------ TEXTAUSZUG
Globalisierung Die Unternehmer der Globalisierung
Wie neun visionäre Unternehmer aus Schwellenländern ihre Firmen in wenigen Jahren zu Weltkonzernen gemacht haben und warum die Arroganz der Mitbewerber aus der Alten Welt ihnen dabei half.
America Movil
Carlos Slim: Der Günstling
Dass der Mexikaner Carlos Slim zum reichsten Mann der Welt und zum Global Player in der Telekommunikation aufsteigen konnte, hat er der Regierung in Mexico City zu verdanken. Als die staatliche Telefongesellschaft Telmex 1990 privatisiert wurde, bekam sein Konsortium den Zuschlag – zum Schnäppchenpreis von 1,8 Milliarden Dollar. Auch danach konnte er sich auf staatliche Schützenhilfe verlassen: Wettbewerber wurden kaum zugelassen, sogar die Gesprächsgebühren durfte der Telekomunternehmer ungestört erhöhen. Mit den Monopolgewinnen finanzierte der Günstling der Regierenden eine beispiellose Expansion in Mittel- und Südamerika: Bis auf Costa Rica, Venezuela und Bolivien ist America Movil in allen Ländern vertreten. Mit knapp 250 Millionen Kunden gehört das Unternehmen zu den größten Mobilfunkbetreibern weltweit und hat sogar die Deutsche Telekom überholt.
------------
AUFGABENSTELLUNG:
[1] Zu welchem Preis erhielt Carlos Slims Konsortium laut dem Textauszug 1990 den Zuschlag für Telmex?
[2] Nimm den Textauszug über Carlos Slim nach seinem letzten Satz wieder auf und führe ihn weiter.
Die Zeilen werden hier nicht gebraucht.
------ DATENSATZ
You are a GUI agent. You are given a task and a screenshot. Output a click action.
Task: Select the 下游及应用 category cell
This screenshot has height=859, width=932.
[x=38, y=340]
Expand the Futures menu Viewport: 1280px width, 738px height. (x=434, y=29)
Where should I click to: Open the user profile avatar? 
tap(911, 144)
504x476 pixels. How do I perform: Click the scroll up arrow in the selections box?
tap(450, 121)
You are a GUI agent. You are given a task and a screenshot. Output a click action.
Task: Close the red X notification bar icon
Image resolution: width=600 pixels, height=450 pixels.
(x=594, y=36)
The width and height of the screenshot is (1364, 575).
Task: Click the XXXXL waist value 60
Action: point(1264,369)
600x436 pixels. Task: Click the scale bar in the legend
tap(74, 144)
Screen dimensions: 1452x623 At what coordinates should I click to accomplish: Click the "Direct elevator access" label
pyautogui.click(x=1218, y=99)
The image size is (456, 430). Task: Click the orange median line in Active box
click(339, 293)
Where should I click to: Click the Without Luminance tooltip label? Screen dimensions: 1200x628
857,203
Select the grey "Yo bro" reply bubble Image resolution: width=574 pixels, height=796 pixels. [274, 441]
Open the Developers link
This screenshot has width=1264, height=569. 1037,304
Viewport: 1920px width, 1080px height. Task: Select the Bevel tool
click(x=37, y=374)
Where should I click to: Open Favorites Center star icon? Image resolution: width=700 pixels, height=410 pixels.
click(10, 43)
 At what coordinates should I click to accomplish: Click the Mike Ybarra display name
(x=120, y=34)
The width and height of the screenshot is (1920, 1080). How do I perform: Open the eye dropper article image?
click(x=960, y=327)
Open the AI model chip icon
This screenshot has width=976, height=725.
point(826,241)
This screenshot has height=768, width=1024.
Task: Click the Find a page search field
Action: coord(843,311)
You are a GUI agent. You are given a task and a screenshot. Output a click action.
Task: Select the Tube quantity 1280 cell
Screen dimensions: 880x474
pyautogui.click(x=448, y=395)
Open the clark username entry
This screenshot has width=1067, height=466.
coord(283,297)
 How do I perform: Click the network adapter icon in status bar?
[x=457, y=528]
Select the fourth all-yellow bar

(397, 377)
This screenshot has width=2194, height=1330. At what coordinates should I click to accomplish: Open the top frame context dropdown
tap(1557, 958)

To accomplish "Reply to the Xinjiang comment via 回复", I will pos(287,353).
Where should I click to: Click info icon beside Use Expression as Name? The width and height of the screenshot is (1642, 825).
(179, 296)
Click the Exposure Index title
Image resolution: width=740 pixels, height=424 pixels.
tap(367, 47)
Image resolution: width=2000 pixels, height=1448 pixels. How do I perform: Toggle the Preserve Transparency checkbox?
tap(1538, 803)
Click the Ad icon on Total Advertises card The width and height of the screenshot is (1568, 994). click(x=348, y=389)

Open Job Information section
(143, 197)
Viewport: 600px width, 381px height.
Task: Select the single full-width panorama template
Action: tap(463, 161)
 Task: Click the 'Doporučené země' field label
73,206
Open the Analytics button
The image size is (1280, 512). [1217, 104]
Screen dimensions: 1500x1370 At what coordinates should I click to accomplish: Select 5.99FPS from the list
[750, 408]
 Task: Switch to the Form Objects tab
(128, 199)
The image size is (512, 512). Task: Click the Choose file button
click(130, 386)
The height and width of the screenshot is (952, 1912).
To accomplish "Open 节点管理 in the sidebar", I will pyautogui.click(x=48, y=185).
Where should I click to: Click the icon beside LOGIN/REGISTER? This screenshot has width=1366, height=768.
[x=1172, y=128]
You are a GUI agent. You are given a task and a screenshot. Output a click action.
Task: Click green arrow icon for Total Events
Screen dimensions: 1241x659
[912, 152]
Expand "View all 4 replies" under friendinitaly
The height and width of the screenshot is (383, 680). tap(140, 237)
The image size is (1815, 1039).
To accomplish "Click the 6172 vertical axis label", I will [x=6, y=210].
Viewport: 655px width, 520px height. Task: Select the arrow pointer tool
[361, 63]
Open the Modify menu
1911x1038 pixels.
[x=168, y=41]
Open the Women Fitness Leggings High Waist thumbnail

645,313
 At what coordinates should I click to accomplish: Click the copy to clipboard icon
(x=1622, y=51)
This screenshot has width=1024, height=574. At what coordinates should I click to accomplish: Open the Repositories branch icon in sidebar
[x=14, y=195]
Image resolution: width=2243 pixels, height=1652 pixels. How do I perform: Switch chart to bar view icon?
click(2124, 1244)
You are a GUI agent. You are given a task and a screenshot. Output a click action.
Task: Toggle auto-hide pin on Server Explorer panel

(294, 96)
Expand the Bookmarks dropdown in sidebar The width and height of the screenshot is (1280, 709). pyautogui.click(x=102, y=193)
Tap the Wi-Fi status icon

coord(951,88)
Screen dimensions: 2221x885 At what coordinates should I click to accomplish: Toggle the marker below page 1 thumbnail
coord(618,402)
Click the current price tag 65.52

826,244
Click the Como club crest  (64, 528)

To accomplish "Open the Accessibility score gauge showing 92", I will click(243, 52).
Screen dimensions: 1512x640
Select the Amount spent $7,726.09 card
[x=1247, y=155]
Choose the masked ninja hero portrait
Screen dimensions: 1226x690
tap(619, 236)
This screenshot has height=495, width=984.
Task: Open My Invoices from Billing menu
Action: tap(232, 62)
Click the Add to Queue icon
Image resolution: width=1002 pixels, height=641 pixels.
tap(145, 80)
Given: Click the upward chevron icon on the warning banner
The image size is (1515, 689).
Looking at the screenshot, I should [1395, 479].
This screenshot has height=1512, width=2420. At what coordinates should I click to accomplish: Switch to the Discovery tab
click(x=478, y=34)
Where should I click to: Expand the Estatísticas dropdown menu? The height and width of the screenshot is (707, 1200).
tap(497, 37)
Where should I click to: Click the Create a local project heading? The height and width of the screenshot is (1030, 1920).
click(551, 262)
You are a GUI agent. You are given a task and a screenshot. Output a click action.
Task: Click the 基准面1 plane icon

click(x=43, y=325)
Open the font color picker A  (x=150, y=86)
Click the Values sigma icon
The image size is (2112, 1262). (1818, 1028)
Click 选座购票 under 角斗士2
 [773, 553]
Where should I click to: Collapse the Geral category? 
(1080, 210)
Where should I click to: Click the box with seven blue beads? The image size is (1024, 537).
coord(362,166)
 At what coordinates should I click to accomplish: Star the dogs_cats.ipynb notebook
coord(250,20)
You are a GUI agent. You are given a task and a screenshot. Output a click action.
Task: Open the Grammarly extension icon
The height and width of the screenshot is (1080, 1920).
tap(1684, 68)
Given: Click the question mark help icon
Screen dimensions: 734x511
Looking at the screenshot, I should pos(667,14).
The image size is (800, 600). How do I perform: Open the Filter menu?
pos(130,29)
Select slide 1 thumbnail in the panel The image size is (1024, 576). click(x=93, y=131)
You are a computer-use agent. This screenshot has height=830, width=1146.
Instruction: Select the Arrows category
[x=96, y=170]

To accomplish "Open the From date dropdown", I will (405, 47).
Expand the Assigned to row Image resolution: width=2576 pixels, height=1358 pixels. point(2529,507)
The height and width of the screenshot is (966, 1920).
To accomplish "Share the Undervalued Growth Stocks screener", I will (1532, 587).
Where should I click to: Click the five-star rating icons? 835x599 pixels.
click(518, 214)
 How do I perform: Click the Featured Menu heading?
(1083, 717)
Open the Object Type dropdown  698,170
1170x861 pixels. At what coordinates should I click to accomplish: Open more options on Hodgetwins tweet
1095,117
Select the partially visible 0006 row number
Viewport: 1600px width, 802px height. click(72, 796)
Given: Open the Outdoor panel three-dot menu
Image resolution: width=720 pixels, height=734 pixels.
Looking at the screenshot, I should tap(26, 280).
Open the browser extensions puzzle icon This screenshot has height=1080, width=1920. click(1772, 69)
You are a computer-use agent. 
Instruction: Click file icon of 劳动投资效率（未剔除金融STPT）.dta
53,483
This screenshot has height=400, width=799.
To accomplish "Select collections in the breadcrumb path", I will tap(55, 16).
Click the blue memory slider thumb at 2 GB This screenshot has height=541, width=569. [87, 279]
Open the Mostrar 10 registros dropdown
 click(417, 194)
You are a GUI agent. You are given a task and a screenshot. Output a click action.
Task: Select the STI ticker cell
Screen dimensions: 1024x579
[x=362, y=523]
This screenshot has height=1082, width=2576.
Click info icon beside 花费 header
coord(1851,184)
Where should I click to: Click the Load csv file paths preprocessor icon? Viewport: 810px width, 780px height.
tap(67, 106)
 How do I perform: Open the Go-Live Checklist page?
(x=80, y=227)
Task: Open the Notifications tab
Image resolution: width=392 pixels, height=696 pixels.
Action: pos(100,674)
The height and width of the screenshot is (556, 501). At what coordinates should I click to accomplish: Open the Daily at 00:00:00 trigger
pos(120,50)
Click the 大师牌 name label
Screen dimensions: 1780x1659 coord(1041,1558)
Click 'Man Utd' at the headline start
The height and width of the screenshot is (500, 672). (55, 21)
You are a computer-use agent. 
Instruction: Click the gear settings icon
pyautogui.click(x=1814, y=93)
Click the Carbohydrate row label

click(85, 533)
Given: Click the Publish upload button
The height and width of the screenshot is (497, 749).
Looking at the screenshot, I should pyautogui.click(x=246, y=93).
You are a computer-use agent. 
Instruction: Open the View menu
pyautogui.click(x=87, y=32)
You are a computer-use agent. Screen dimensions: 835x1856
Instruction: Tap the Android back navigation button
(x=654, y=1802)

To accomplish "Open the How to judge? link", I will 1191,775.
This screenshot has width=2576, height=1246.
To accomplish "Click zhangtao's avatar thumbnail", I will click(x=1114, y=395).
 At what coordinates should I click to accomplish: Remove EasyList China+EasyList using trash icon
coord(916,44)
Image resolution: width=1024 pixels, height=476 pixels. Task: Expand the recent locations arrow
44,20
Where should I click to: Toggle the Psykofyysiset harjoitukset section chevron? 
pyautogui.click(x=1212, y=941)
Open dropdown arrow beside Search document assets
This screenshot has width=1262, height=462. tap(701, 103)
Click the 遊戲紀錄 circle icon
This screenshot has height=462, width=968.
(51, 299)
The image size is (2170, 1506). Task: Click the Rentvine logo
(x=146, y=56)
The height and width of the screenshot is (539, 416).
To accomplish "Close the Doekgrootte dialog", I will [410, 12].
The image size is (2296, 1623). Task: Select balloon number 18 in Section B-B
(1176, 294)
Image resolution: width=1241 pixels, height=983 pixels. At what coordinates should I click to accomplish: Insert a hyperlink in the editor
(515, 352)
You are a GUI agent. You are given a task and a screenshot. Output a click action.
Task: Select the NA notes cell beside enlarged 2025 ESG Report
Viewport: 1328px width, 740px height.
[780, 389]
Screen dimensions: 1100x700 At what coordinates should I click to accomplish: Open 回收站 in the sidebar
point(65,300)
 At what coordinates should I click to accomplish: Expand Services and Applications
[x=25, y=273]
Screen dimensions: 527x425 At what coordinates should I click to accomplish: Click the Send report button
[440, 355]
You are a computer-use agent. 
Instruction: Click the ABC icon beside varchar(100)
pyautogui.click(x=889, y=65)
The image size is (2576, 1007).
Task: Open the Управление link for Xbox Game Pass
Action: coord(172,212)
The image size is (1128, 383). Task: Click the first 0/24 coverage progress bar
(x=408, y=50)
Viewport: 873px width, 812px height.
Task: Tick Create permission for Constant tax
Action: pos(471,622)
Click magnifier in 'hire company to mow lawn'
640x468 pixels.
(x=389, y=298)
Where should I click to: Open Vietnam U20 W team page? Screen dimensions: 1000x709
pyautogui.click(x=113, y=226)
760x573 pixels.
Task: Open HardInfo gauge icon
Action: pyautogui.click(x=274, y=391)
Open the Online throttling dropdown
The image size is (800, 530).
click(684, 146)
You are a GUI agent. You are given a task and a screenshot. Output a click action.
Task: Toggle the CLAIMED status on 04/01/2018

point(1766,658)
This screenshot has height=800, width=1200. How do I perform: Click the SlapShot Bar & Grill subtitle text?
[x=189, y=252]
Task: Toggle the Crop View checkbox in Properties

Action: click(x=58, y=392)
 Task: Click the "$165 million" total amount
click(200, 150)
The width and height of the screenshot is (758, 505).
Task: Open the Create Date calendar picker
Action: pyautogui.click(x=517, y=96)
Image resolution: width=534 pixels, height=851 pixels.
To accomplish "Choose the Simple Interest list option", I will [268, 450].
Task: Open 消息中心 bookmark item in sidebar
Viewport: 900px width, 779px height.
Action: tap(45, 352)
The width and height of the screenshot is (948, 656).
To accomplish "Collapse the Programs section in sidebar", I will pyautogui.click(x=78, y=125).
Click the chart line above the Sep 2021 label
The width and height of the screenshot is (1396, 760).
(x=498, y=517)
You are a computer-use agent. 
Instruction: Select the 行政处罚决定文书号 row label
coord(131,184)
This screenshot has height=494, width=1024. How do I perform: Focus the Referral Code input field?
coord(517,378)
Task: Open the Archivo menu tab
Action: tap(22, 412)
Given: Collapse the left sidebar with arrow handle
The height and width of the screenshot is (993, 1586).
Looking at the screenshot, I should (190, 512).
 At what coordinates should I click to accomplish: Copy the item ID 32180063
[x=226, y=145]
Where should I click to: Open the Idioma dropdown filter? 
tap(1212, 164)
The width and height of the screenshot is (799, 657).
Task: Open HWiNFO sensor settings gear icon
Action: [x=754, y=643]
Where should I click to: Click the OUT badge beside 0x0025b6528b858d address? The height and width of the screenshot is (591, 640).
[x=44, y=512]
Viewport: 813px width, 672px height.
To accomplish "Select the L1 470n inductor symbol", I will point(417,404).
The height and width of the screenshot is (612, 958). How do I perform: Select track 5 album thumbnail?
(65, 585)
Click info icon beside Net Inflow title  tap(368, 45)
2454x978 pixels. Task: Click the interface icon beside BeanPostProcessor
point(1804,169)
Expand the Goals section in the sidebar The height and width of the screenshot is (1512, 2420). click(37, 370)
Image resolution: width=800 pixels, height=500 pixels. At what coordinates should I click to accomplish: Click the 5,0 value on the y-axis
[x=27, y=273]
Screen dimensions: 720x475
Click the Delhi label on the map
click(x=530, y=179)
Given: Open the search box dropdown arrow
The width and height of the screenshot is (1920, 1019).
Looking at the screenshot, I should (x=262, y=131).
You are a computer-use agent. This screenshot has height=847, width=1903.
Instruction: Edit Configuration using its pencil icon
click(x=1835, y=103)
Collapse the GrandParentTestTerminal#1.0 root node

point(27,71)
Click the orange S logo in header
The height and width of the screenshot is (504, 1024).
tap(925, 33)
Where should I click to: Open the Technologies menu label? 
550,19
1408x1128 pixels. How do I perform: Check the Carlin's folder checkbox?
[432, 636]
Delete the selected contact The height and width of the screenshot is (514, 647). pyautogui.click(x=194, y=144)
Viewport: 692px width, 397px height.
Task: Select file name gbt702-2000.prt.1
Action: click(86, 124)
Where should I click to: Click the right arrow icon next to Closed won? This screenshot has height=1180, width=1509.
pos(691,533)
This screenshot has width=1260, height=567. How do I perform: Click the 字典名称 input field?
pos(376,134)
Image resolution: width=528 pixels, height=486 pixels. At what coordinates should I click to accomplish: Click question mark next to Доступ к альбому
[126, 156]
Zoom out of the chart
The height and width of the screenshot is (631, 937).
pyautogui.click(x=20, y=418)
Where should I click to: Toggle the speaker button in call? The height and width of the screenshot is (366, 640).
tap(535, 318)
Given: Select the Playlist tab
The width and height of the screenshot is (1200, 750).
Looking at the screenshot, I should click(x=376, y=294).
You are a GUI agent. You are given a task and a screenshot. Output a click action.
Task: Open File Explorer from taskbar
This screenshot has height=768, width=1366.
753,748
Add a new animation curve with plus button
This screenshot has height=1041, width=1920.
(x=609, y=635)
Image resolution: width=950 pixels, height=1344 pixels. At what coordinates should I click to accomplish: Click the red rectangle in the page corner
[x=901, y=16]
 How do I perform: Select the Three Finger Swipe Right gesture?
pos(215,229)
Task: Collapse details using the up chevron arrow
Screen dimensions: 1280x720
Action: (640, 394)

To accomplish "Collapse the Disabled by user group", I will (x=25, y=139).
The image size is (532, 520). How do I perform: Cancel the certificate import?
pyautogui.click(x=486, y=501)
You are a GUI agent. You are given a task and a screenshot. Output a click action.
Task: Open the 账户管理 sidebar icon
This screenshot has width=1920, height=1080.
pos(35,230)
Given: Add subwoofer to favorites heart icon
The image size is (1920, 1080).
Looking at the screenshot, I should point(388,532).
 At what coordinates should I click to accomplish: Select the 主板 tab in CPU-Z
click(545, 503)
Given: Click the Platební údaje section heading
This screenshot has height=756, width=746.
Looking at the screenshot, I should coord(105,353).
------------
SCHRIFTLICHE ANTWORTEN:
[1] Zum Preis von 1,8 Milliarden Dollar.

[2]
Jetzt wagt Slim den Sprung nach Europa. Er hat den Aktionären des holländischen Telekomkonzerns KPN ein Übernahmeangebot für knapp 28 Prozent der Anteile unterbreitet. Auch in Österreich, bei Telekom Austria, will Slim seinen Anteil von derzeit vier Prozent aufstocken. Dass der Mexikaner sich überhaupt nach Europa traut, ist nach Ansicht von Telekom-Chef René Obermann auch die Schuld der europäischen Regulierungsbehörden. Sie hätten mit dem Absenken der Mobilfunkentgelte den Aktien der europäischen Telekom-Konzerne geschadet − und damit Slims Offerten erst ermöglicht.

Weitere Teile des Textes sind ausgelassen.